Однако преимущество оставалось за Насиром, который за один день добрался сюда из Джефера и после ночного марша под ураганным ветром на рассвете появился на краю обрывистого склона лощины, в которой прятался Тафилех. Он предложил туркам сдаться под страхом обстрела артиллерийскими снарядами: то была пустая угроза, потому что Нури Сайд с пушками отправился обратно в Гувейру. В деревне было всего сто восемьдесят турок, но их поддерживали представители крестьянского клана мухаисинов, и не столько из-за любви к ним, сколько потому, что выскочка Диаб, один из главарей этого клана, объявил себя сторонником Фейсала. И они ответили на ультиматум Насира градом неприцельных пуль.

Ховейтаты рассредоточились между скалами, чтобы ответить огнем. Это не понравилось старому льву Ауде, который пришел в ярость оттого, что деревенские наемники осмелились сопротивляться своим извечным хозяевам, племени абу тайи. Он, резко дернув повод, пустил свою кобылу в галоп и выехал с равнины, чтобы осмотреть местность под самыми восточными домами деревни. Там он остановил лошадь и, погрозив рукой, прокричал своим великолепным голосом: «Собаки, вы что, не знаете Ауду?» Когда мухаисины поняли, что перед ними тот самый неукротимый сын войны, сердца их оборвались, и уже часом позже шериф Насир в городском особняке потягивал чай со своим гостем, турецким губернатором, пытаясь утешить внезапно утратившего власть чиновника. С наступлением темноты приехал и Мастур. Его воины из племени мотальга мрачно глядели на своих кровных врагов абу тайи, разместившихся в лучших домах. Оба шерифа поделили город между собой, чтобы изолировать одних своих буйных соратников от других. У них не хватало авторитета, чтобы быть влиятельными посредниками, потому что с течением времени Насир был почти признан своим у абу тайи, а Мастур у джази.
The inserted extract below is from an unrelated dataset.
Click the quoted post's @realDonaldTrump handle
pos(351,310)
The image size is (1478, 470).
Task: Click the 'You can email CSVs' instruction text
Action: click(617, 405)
Когда настало утро, обе стороны уже вступили в перебранку, и весь день прошел в тревоге, потому что мухаисины боролись за власть среди крестьян, и новые осложнения были связаны с двумя факторами: одним из них была колония морских разбойников-сенуситов из Северной Африки, которых турки поселили на богатой, но полузаброшенной пахотной земле, другим было не перестававшее жаловаться деятельное предместье, в котором жила тысяча армян, уцелевших после печальной памятной депортации их 1915 года.
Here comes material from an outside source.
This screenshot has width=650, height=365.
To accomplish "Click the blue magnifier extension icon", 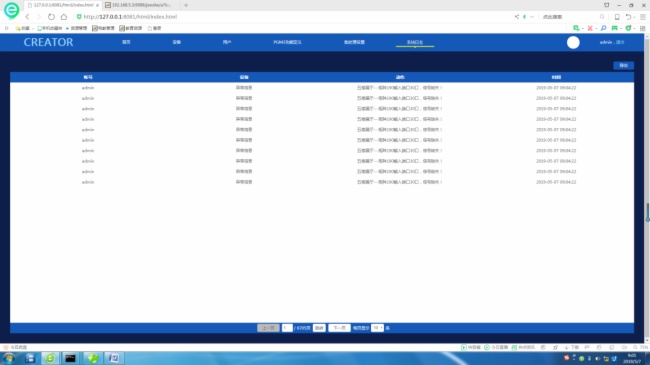I will coord(604,28).
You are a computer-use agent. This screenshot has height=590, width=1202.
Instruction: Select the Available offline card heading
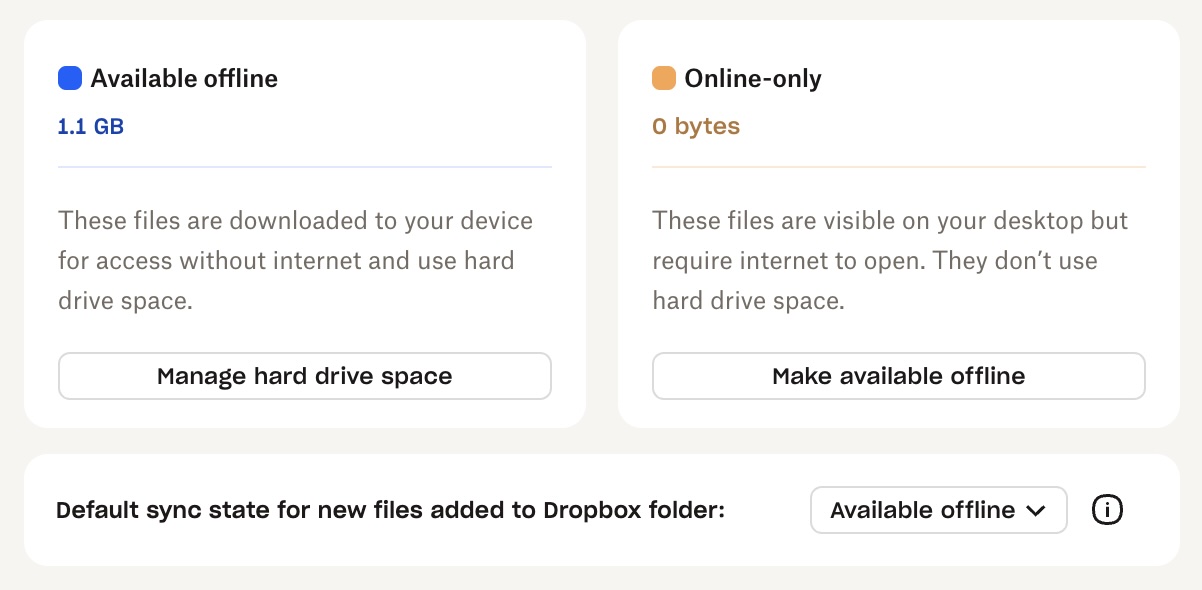184,78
Народ Тафилеха жил в смертельном страхе перед будущим. У нас, как обычно, не хватало продуктов и транспортных средств, но мы ничего не ждали от мухаисинов. У них была пшеница и ячмень, но они прятали свои запасы, было много вьючных верблюдов, ослов и мулов, но они угнали их в безопасные места. Они могли бы заставить уйти и нас тоже, но, к счастью для нас, не додумывались до этого. Отсутствие интереса было лучшим потенциальным союзником навязанного нами порядка, потому что правление Фейсала зиждилось не столько на консенсусе или на силе, сколько на всеобщей инертности, тупости, апатии, в результате чего нежелательных проявлений можно было ожидать лишь от меньшинства.

Фейсал делегировал командование продвижением к Мертвому морю своему юному единокровному брату Зейду. Это была первая миссия Зейда на севере, и он принял ее со страстной надеждой. Советником у него был наш генерал Джафар-паша. Его пехота, артиллеристы и пулеметчики из-за отсутствия продовольствия оставались в Петре, но сами Зейд и Джафар приехали в Тафилех.

Дела шли хуже некуда. Ауда проявлял весьма унизительное великодушие к двум юношам племени мотальга – Метабу и Аннаду, сыновьям Абтана, которого убил сын Ауды. Оба они, люди энергичные, определившиеся, самоуверенные, стали поговаривать о мести: это была угроза синицы ястребу. Ауда объявил, что подвергнет их порке на рыночной площади, если они будут позволять себе такие разговоры. Все было бы хорошо, но на каждого из его людей приходилось по двое сторонников Метаба и Аннада, нарастала угроза вспышки страстей в масштабе всей деревни. Юноши во главе с моим драчуном Рахайлем вызывающе расхаживали по всем улицам.